Assim surgem novas cadeias de valor. Biomateriais inspirados em processos naturais, novos usos para a biomassa, valorização de resíduos orgânicos, agricultura de precisão e biotecnologia aplicada à alimentação e à saúde mostram como o conhecimento sobre a natureza está a transformar setores industriais.

O papel da ciência nesta transformação

A investigação científica tem aqui um papel central. Em Portugal, projetos como o BIOPOLIS, que integra o CIBIO, a Universidade de Montpellier e a Porto Business School, procuram compreender a biodiversidade desde o nível genético até ao funcionamento dos ecossistemas. O objetivo é transformar esse conhecimento em soluções com impacto económico e social.

Além disso esta investigação abrange áreas como o estudo da biodiversidade e dos serviços dos ecossistemas, a conservação de recursos genéticos agrícolas e o desenvolvimento de ferramentas avançadas de monitorização ambiental.

Ao ligar ciência, tecnologia e observação da natureza, estes trabalhos ajudam a perceber como a biodiversidade sustenta sistemas produtivos, cadeias alimentares, gestão florestal e novos materiais de base biológica.

Novas cadeias de valor com alcance internacional

No entanto esta transformação não tem apenas uma dimensão científica ou ambiental.
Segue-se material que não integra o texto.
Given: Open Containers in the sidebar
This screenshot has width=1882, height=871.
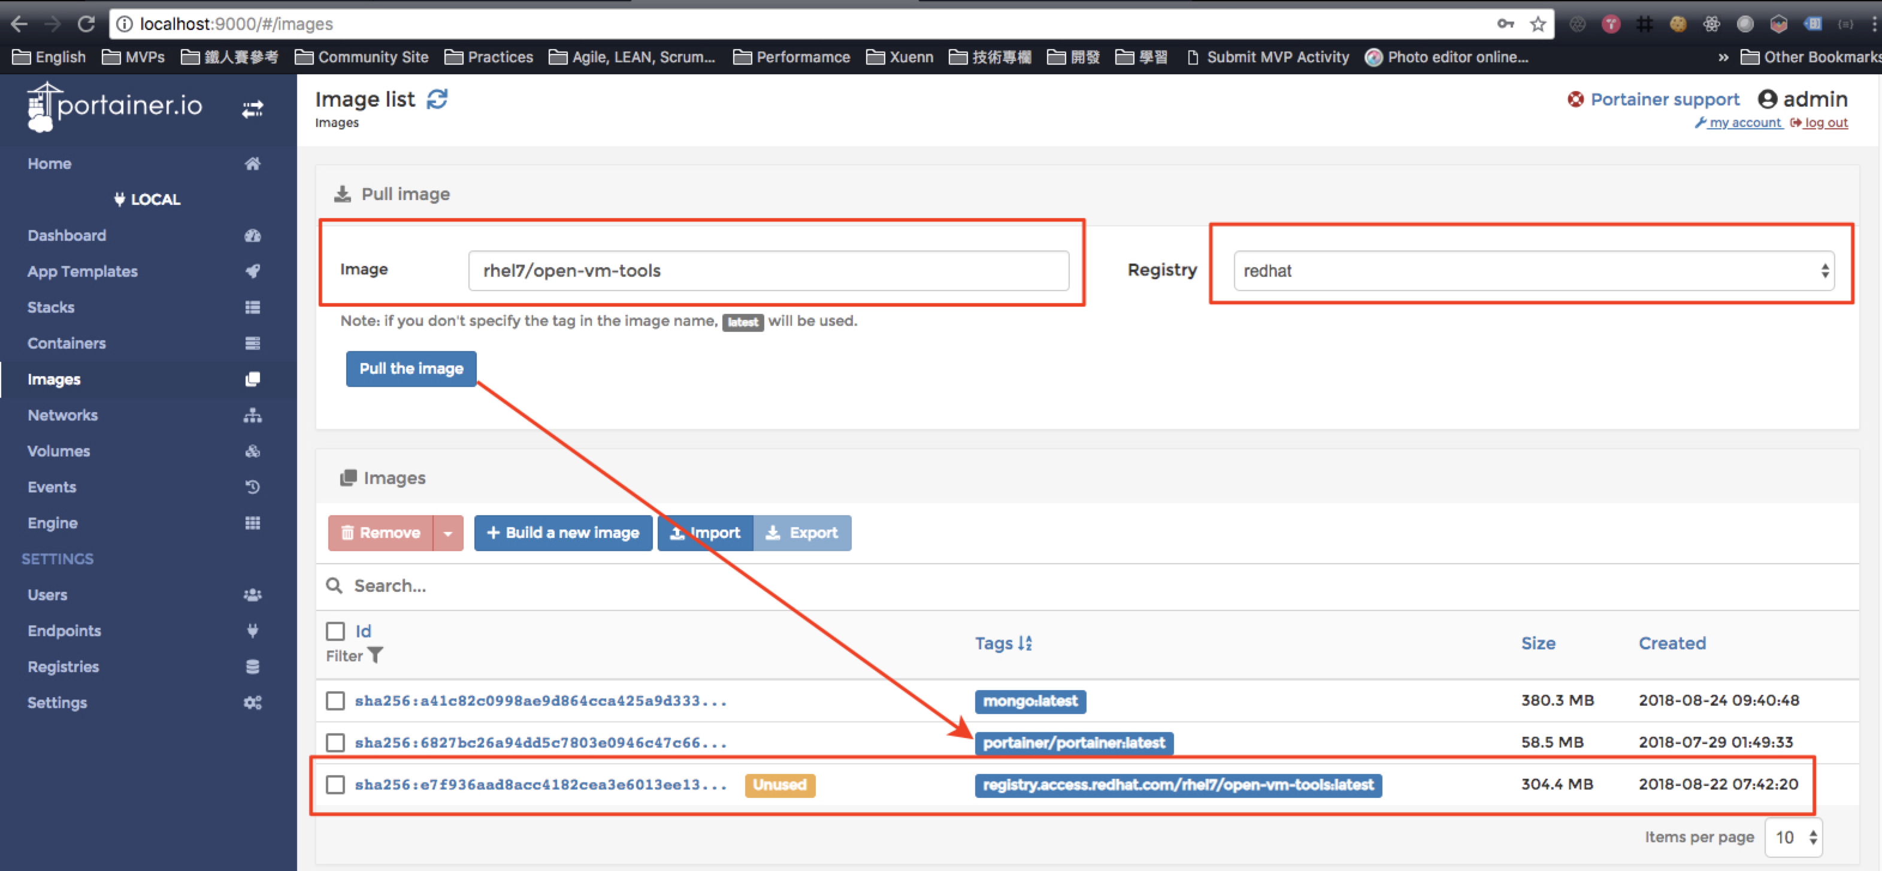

Tem também uma dimensão claramente internacional.

À medida que novas soluções baseadas na natureza entram nos mercados, seja em materiais, energia, alimentação ou biotecnologia, surgem novas cadeias de valor globais e novas oportunidades de especialização económica.

Países e empresas que consigam ligar investigação científica, recursos naturais e capacidade industrial estarão particularmente bem posicionados para competir nestes mercados emergentes. Essa será uma das bases da próxima vaga de competitividade internacional.

Uma oportunidade estratégica para Portugal

Para países como Portugal, esta transição pode representar uma oportunidade estratégica de posicionamento internacional. A combinação de biodiversidade, conhecimento científico e setores industriais relevantes, da floresta ao agroalimentar e da energia à economia circular, pode permitir o desenvolvimento de soluções com potencial de escala global.

Além disso a internacionalização deixa de ser apenas uma estratégia de expansão de mercados. Passa também a ser uma forma de posicionar conhecimento, tecnologia e soluções desenvolvidas localmente em cadeias de valor globais em rápida transformação.

Portanto, à medida que biodiversidade, ciência e indústria convergem para gerar novas soluções, abre-se uma nova fronteira de competitividade para empresas e países. Portugal não a pode desperdiçar. O próximo ciclo de criação de valor poderá nascer precisamente da capacidade de transformar natureza e conhecimento em inovação com alcance global.